その時にはいわゆる「我々」は未だ存在せず、我々は如来蔵による創造に依存している。その時には意識心はまだ生じていない。たとえ現在意識があっても、依然としてこのことを知らず、無知のままである。ただ如来蔵が業種を了別して初めて、このことを知ることができる。その他の水・火・風の種子をどれだけ送り出すかも同様に如来蔵は知っており、誰かに教えられ指示される必要はない。なぜなら「誰か」という存在もおらず、全ては如来蔵が業種を了別することによって、これらのことを如何になすべきかを知っているからである。

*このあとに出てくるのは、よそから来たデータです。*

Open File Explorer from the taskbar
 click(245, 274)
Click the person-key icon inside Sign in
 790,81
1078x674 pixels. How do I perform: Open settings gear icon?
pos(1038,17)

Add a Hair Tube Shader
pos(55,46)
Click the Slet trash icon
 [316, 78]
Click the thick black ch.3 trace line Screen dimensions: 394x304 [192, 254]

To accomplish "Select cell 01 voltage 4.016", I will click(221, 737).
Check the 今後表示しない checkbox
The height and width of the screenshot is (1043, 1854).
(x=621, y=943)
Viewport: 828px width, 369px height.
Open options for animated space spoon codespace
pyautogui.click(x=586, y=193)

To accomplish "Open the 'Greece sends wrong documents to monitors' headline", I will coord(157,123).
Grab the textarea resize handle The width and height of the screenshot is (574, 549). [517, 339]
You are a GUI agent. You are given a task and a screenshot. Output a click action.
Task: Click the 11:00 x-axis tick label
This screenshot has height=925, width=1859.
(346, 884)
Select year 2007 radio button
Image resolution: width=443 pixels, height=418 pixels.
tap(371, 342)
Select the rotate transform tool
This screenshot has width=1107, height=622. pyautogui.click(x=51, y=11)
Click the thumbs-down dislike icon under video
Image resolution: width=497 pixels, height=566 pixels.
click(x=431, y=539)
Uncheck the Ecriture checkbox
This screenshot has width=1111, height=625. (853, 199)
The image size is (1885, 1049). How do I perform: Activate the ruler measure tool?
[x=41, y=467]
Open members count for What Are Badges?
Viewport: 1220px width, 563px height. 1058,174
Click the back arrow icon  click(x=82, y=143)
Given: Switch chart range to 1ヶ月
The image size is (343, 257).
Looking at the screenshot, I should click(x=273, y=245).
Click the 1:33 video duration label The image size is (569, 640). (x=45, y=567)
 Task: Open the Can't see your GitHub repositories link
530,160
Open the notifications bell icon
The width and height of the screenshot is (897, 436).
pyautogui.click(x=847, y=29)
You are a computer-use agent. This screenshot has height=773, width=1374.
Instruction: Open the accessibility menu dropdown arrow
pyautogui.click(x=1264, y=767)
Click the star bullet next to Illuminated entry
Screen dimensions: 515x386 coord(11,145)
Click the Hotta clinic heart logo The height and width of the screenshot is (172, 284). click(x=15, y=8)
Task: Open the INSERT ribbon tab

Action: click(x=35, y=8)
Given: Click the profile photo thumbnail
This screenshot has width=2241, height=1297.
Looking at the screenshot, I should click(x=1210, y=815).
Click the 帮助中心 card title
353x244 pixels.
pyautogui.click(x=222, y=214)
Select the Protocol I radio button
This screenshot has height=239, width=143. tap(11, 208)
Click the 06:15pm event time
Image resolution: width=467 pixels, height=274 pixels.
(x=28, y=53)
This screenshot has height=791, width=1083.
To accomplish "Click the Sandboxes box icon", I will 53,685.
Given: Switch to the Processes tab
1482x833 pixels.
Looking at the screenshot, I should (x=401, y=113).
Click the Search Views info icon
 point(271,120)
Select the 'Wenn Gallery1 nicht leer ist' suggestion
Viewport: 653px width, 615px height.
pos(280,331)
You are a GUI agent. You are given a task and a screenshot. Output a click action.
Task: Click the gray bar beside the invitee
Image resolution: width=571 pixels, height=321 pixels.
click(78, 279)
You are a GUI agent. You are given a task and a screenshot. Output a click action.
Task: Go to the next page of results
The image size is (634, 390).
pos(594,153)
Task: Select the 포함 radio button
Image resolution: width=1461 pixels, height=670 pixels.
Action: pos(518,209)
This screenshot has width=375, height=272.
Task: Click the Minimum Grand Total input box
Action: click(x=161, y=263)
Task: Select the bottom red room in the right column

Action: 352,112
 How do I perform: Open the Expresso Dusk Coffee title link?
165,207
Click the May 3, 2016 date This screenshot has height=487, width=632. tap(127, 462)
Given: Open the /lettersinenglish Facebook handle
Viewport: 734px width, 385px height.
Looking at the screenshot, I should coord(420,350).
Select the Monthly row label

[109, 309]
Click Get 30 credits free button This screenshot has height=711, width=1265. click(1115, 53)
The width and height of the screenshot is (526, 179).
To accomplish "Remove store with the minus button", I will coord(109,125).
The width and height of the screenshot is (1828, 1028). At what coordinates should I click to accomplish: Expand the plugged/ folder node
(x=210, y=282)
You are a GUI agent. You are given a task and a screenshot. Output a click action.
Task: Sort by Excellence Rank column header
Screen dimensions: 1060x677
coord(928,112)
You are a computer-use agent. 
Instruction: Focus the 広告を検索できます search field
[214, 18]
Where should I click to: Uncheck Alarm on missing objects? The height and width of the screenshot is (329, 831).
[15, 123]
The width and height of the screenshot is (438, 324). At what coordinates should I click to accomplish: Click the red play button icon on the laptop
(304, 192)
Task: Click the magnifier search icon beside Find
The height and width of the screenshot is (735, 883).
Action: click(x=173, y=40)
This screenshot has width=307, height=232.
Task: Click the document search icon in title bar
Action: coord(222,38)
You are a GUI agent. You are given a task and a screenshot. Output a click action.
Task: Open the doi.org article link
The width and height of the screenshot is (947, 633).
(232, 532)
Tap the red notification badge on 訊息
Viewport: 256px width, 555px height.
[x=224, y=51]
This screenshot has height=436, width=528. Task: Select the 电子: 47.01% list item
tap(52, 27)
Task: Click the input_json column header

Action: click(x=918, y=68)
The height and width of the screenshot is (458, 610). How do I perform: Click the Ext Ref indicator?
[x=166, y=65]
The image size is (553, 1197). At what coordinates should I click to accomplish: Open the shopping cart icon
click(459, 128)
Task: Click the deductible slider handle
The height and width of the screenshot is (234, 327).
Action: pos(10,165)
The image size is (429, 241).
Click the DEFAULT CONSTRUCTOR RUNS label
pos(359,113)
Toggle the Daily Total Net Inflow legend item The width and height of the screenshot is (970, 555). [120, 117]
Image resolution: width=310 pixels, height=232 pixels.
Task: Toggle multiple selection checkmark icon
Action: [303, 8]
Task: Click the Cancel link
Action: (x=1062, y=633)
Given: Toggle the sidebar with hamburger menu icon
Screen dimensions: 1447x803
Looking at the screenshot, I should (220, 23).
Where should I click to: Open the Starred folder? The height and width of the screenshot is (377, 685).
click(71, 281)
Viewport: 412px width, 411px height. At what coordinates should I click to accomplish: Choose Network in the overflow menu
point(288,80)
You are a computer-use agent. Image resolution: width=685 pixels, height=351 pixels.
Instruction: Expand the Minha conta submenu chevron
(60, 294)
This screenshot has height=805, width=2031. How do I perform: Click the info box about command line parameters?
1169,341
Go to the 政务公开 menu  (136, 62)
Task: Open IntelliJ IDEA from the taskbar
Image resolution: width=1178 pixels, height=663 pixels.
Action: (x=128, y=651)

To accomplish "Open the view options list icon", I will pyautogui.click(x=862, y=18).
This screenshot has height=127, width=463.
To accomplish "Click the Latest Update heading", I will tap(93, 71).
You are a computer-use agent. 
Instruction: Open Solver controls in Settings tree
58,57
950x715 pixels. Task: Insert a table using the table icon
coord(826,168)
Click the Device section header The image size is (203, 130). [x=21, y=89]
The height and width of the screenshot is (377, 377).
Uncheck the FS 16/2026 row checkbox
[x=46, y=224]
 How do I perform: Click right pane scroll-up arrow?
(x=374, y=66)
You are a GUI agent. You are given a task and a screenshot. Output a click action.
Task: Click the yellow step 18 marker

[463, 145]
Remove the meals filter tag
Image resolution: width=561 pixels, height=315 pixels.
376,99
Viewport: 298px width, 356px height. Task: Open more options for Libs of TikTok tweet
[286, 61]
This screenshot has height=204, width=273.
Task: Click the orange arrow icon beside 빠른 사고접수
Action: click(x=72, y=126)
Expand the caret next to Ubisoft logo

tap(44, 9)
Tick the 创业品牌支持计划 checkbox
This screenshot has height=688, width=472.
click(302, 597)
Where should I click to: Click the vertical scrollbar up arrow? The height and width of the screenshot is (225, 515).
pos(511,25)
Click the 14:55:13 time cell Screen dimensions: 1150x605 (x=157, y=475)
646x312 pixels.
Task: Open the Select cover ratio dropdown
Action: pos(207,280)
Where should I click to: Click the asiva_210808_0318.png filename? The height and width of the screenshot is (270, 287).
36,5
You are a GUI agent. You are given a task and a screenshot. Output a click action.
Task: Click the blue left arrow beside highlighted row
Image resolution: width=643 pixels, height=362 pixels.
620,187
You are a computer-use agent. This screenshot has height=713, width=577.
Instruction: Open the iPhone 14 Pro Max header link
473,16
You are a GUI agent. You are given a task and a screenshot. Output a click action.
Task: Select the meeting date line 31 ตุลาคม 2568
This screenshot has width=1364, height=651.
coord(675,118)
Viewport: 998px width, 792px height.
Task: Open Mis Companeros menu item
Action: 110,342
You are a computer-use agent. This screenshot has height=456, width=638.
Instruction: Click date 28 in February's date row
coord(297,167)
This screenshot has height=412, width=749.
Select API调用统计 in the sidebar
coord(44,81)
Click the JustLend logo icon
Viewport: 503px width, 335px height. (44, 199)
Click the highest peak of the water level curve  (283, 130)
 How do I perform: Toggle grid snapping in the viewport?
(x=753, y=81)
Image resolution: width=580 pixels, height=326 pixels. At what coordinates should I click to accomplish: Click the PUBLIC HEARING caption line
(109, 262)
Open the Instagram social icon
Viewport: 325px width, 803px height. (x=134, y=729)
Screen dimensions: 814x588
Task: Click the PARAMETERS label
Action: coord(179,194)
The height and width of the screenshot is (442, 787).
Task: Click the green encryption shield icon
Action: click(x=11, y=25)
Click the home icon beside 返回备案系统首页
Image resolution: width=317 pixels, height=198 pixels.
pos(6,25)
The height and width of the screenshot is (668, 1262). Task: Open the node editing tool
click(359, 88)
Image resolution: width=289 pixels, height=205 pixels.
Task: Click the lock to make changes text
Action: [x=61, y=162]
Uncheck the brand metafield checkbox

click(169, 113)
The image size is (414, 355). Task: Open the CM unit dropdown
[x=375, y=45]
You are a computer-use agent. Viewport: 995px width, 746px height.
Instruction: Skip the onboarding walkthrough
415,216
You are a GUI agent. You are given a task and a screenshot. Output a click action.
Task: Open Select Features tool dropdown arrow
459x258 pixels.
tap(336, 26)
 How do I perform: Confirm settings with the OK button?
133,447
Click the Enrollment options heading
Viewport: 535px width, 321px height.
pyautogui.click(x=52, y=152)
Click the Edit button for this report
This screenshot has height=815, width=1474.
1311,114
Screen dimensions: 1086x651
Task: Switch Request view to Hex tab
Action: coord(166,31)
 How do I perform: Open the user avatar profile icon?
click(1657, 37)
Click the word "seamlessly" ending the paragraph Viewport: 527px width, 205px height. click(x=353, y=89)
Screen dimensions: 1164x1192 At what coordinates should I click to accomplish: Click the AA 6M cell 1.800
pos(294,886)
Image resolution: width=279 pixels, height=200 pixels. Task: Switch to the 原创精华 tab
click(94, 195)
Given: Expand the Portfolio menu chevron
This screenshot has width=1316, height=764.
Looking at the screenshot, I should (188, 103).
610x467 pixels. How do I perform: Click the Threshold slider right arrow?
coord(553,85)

我々の血液・脳髄・骨髄を造る際には、如来蔵は水の種子を多く送り出し、他の種子は異なる比率で送り出す。これら全てを如来蔵は知っている。
いつ何を造るかを知っており、どの部位に何を造るかを知っている。どんな形状を、どんな色を、人形か畜生形か非人形かを知っている。いつ識心が生じるかを知っており、いつ胎児が円満して出生すべきかを知っている。出生後、色身五陰の一切の事柄が如何に変化するかを全て知っている。如何に成長し、どんな姿に育つかを全て知っている。いつどんな病を発すべきかを知っており、いつ衰老の相が現れるかを知っている。知った後は即ち衰老の相を現じ、いつ死を迎えるかを知っており、それゆえ死に際の兆候を現出させる。
如来蔵はいつ色身を離れるかも知っており、どんな中有の身が生じるかも知っている。また衆生がどの道に生まれ変わるべきか、どんな父母と縁があるかも知っている。我々が知らないことを全て知っており、宇宙器世間が如何に創造されるかを知っている。山川河流・花草樹木が如何に生じるかを知っており、宇宙器世間がいつ壊滅し、どう崩壊するかを知っている。知らないことなど何一つない。考えてみよ、我々自身は一体何を知っているというのか、全ては無明である。これが如来蔵の智慧の境界である。如来蔵は一切の法に惑わされず、一切の法を覚知し、一切の法を念じ、一切の法を変じ、一切の法を現出させる。その功能徳用は無量無辺であり、仏となるまで我々はこれらの法を全て了知することはできない。